New Bill Gives Brown Power for Secret Talks

SACRAMENTO, Calif. (CN) - Gov. Jerry Brown signed a bill that adds his name to the list of people with whom local governments can talk secretly, under the guise of public security.

Typically, the public enjoys access to its local leaders and their decisionmaking process, except in matters that involve public safety and security.

AB 246 - written by Assemblyman Steven Bradford, D-Gardena - makes it possible for local lawmakers to meet with the governor behind closed doors "to discuss matters posing a threat to public buildings, services, utilities or the public's right of access to public services or facilities."
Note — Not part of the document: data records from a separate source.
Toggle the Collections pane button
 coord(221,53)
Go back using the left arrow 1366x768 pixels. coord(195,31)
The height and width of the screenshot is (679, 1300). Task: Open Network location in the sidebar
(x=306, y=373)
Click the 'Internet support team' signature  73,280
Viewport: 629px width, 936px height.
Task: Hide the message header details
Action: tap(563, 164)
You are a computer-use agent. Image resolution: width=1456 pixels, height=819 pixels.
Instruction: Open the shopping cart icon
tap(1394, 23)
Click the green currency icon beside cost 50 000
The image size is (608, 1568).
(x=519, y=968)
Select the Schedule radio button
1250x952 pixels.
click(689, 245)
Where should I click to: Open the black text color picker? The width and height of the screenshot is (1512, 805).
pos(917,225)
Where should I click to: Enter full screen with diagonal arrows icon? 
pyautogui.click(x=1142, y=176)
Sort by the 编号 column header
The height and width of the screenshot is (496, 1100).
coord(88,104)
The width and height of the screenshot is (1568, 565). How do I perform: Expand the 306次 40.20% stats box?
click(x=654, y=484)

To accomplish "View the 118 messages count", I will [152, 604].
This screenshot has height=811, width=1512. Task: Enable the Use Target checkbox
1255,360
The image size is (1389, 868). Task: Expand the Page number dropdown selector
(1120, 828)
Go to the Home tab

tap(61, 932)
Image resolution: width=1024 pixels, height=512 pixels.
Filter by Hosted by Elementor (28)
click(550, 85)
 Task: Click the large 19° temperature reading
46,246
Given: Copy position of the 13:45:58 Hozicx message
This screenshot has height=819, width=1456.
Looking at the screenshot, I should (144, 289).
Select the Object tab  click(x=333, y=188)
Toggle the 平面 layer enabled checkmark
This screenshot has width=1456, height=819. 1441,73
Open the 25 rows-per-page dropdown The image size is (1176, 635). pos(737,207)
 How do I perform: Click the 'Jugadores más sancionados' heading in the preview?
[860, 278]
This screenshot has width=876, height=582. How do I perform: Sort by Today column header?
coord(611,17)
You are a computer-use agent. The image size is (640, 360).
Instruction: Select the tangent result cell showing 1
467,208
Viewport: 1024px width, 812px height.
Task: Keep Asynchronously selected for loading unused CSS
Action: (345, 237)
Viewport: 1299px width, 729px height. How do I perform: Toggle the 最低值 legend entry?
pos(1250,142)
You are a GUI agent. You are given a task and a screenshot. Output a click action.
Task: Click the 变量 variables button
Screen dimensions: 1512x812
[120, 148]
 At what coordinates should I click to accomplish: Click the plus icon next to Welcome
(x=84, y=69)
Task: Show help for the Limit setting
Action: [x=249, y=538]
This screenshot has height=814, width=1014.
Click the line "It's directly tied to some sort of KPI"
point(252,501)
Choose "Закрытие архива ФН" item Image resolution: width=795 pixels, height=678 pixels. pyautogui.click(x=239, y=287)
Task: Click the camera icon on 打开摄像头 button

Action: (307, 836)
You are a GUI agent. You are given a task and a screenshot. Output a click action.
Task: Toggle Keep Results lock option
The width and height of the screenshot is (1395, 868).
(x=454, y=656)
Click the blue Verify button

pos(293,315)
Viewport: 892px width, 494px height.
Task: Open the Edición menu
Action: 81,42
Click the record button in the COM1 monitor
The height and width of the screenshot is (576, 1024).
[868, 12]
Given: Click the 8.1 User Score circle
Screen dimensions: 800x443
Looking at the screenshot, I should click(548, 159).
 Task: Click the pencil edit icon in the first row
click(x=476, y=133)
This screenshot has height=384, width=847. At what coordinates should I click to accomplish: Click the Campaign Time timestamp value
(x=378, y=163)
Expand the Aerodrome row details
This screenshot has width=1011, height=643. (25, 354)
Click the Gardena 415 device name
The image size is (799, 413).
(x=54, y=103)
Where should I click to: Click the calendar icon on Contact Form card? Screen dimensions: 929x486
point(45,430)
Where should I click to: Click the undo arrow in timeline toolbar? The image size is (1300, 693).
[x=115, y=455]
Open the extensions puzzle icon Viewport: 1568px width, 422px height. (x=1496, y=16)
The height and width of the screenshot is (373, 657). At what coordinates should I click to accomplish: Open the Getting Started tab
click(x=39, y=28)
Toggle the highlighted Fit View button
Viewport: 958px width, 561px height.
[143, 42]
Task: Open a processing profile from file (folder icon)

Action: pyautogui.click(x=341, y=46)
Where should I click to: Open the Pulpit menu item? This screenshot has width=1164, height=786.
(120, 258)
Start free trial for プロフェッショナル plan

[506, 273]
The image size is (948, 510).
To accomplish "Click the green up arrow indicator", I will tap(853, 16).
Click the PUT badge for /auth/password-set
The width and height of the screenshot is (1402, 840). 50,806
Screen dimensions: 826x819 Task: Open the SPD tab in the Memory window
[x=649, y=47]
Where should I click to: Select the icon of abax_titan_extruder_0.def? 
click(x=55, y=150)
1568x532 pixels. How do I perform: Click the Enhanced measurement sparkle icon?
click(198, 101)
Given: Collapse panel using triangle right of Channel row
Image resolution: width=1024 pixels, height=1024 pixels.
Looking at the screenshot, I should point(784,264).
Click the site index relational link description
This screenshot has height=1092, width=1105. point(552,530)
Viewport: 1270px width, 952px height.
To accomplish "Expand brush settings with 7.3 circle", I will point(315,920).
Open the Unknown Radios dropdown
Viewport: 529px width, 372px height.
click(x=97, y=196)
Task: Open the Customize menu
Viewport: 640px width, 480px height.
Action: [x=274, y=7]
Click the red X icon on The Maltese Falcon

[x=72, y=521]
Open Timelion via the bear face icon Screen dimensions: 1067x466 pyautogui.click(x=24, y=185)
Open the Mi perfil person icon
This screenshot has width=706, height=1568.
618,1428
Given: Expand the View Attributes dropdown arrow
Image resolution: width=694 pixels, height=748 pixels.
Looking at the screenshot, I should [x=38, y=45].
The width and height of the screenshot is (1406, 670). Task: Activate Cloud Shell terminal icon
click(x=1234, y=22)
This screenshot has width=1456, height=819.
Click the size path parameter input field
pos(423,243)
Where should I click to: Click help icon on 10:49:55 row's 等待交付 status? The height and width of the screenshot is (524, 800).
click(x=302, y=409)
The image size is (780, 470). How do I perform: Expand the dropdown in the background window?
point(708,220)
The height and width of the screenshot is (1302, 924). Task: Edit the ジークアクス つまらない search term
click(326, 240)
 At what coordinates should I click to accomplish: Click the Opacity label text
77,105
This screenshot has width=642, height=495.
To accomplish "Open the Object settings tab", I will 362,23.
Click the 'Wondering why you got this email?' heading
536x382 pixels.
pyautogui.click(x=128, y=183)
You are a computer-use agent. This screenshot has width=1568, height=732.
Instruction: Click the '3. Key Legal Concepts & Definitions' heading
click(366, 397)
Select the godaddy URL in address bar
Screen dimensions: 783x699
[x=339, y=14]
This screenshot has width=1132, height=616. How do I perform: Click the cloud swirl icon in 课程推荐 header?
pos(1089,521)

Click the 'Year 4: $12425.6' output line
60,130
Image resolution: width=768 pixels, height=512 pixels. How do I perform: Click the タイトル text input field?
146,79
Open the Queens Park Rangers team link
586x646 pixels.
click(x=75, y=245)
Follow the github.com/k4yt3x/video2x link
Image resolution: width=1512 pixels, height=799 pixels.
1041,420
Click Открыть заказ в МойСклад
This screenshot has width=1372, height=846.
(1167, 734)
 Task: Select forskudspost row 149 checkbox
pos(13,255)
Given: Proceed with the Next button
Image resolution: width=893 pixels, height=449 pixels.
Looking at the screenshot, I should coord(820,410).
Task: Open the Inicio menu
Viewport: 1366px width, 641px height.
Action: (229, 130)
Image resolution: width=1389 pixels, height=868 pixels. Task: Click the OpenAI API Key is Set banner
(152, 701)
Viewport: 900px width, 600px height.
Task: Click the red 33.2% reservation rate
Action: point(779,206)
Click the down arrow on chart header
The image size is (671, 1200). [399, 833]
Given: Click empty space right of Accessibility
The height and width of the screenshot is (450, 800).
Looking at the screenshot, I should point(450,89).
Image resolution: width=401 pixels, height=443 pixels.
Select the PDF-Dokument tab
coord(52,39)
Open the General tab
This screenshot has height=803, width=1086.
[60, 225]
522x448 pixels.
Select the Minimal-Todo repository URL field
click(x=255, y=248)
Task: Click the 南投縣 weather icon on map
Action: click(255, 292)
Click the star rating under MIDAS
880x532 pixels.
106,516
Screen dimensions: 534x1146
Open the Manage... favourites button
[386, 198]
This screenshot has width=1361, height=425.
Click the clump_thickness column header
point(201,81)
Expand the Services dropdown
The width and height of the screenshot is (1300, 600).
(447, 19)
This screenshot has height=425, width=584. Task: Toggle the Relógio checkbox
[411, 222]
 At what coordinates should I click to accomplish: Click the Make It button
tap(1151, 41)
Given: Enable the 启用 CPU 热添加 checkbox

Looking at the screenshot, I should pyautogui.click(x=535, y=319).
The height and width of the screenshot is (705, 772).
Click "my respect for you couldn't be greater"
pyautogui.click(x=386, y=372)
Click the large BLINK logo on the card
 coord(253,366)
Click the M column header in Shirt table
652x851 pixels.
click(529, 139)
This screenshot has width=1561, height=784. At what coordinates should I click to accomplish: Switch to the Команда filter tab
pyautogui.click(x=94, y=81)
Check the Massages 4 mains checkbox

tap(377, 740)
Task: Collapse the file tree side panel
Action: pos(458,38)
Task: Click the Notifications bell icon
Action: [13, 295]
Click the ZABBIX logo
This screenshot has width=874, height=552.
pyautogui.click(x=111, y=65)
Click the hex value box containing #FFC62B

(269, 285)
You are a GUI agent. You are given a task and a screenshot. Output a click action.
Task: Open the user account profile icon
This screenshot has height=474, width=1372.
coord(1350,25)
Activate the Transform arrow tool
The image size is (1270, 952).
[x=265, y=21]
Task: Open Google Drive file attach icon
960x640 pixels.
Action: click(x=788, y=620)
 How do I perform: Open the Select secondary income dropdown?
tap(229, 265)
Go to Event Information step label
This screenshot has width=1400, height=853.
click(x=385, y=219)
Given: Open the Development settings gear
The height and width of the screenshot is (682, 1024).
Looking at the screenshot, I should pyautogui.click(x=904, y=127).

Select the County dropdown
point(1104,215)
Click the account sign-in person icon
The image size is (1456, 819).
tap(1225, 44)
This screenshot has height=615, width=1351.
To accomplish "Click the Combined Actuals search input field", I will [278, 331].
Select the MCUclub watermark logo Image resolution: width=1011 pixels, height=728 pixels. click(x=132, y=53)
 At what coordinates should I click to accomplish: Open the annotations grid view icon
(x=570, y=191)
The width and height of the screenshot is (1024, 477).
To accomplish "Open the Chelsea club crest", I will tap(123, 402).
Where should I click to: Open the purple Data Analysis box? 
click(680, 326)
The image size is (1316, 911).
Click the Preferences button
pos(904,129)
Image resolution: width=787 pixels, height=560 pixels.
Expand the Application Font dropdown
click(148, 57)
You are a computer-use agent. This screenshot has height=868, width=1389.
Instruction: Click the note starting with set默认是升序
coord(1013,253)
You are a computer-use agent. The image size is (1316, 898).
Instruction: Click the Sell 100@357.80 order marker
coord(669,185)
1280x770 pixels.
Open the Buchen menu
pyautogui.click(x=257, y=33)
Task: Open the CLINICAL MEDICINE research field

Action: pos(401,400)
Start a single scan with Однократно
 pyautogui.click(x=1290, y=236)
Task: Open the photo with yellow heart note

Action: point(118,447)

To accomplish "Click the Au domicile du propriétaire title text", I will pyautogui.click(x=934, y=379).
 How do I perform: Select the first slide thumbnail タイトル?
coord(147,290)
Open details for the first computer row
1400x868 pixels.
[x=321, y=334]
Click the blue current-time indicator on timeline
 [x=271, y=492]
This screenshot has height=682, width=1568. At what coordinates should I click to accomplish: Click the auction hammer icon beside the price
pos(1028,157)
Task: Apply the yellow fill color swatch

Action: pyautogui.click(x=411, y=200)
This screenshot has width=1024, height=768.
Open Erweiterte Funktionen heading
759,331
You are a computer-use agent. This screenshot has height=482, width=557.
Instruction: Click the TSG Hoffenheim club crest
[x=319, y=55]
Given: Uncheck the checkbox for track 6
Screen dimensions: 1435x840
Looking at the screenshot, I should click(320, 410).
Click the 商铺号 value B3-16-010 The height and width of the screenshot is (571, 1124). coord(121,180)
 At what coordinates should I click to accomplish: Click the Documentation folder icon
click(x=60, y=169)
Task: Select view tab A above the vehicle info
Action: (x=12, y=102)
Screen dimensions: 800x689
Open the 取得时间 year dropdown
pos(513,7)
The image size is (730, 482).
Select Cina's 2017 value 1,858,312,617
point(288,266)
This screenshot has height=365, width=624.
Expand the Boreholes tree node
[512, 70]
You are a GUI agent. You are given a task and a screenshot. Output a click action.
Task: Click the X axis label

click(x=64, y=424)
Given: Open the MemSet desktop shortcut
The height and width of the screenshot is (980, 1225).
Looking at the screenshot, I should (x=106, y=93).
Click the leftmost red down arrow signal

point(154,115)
Los Angeles County sponsored the bill after it violated open-government laws in 2011, when its board of supervisors met privately with the governor to discuss the state's prison realignment plan. The LA County district attorney said at the time that the meeting involved policy matters and should have been open to the public.

The legislation passed with wide bipartisan support Monday, clearing the Assembly 69-5 in April and the state Senate 32-4 earlier this month.

"The governor is an essential public safety official, and local governments should have the flexibility to meet with him or her under the same circumstances that they would meet with the attorney general or chief of police," Bradford said in a statement.

AB 246 amends the 1953 Brown Act, which guarantees the public's right to attend and participate in local lawmaking. At the time of the Brown Act's passage, the Sacramento Bee said that "a law to prohibit secret meetings of official bodies, save under the most exceptional circumstances, should not be necessary. Unfortunately, however, that is not always the case. Instances are many in which officials have contrived, deliberately and shamefully, to operate in a vacuum of secrecy."

Open-government advocates recognized the need to include the governor in public safety and security decisions, but urged local lawmakers not to interpret the bill as a carte blanche for more closed-door meetings.

Assemblywoman Joan Buchanan, D-Alamo - one of the bill's few opponents in the Legislature - told the Daily Democrat newspaper that "the governor should have to follow the Brown Act just like anybody else."

"I think it potentially opens the door to making a deal behind closed doors when the discussion should be in public," Buchanan added.